The CCIR’s interpretation of “social injury” warrants further examination.

The Yale Corporation is content with our continuing investment in the fossil fuel industry, choosing willfully to ignore the industry’s sinister political role in climate denial, pollution and political corruption.

Yale has a huge endowment. This endowment allegedly exists to advance knowledge, to research and to teach. More broadly, in the words of the Yale College Mission Statement, the University should “develop [students’] intellectual, moral, civic and creative capacities to the fullest.” But our investment in an inherently damaging, exploitative and extractive industry entrenched in a network of shadow power reveals our institutional tendency to rely upon a limited “moral capacity,” a stinted moral imagination.

This stinted moral imagination occurs when the University becomes so preoccupied with an unquenchable profit motive that it does not consider the source of its money. The way we currently manage our endowment necessarily requires that we close our eyes to the injustice to which we contribute and stifle impertinent questions. We operate with a lack of systemic empathy.
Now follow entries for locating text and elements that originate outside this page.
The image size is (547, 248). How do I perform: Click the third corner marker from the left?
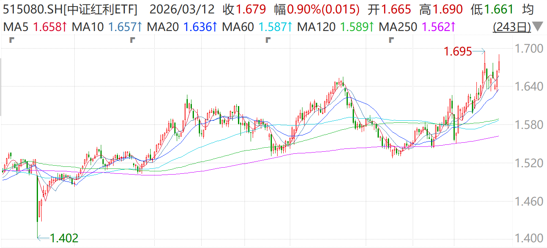268,40
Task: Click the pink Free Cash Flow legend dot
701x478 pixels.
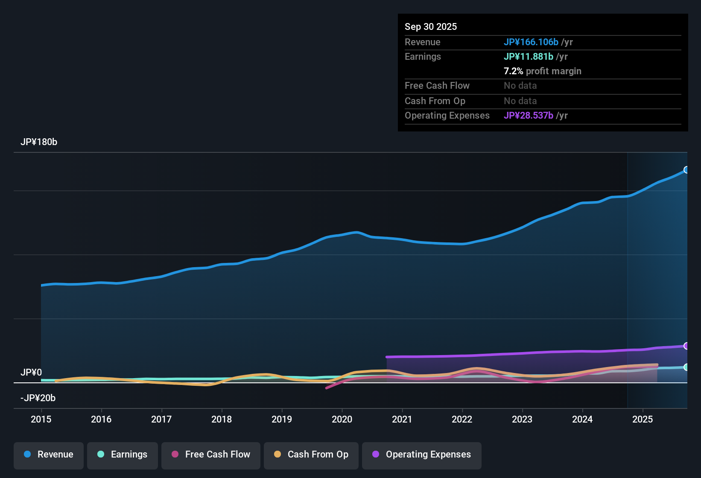Action: coord(175,455)
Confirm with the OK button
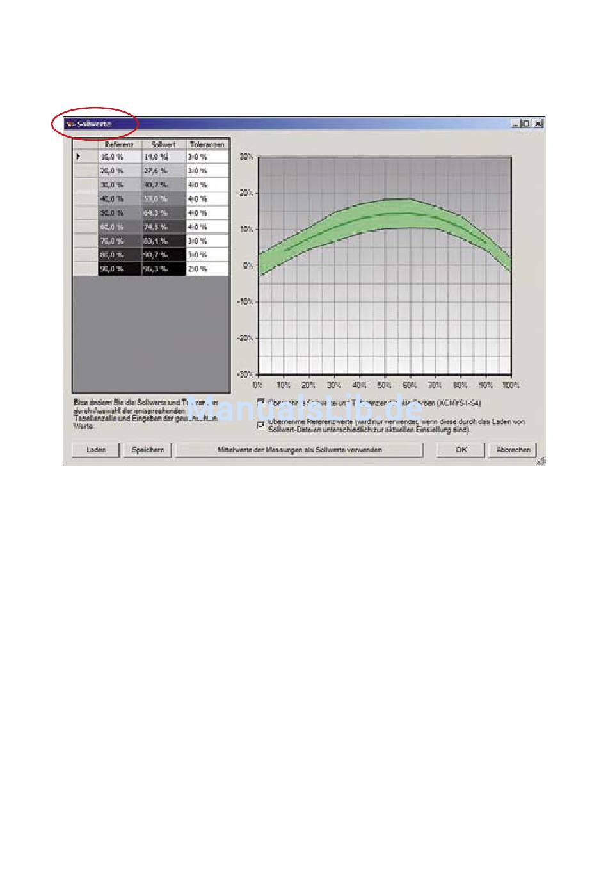 (x=461, y=450)
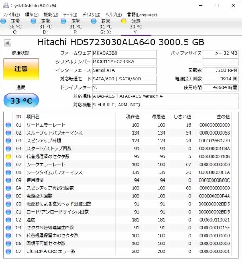Viewport: 242px width, 262px height.
Task: Click the yellow caution status icon for drive Y:
Action: point(124,22)
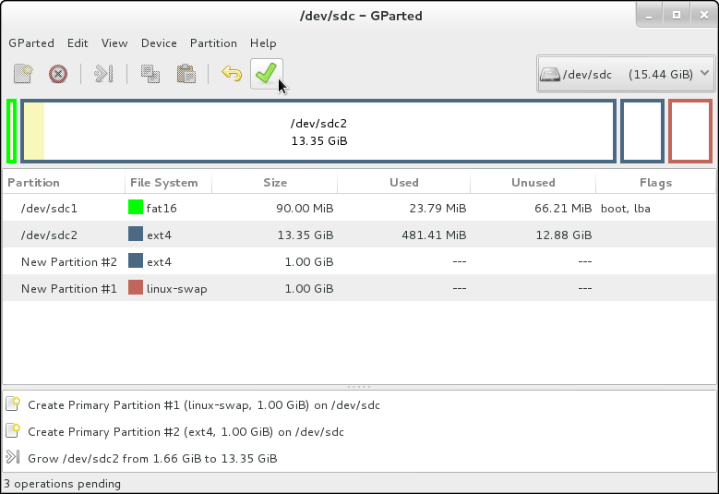Click the green fat16 color swatch
719x494 pixels.
[136, 209]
Perhaps this is why FFY fights for fossil fuel divestment; if we don’t — and sometimes even if we do — we are guilty by association. The Yale Corporation’s demonstration that they don’t care about the source of their money makes us suspect that maybe they never have. Maybe this is the same limited moral imagination that allowed Yale’s first scholarships to be funded by slave-trading money. Perhaps it was the same drive that led Yale officials to oppose the construction of what would have been the country’s first black college in New Haven because, according to Yale officials in 1831, such an institution would have been “incompatible with the prosperity of Yale.” Maybe this limited moral imagination, which ascribes injustice as natural, has always been integral to the Yale we know, the Yale we love.

This is a terrifying possibility.

But this need not be the case. We have watched Next Yale expand the moral imagination of ourselves, the campus, the administration and beyond. We work for divestment not because we want to, but because we have to protect our own futures, protect our communities and imagine a better future. We need this moral imagination more than ever if we are ever to create restorative alternatives to the path we are on right now: one of unfettered extraction.

Fossil Free Yale will continue to build its movement of students, faculty and alumni until the Corporation divests. We imagine something better and we hope Yale will, too.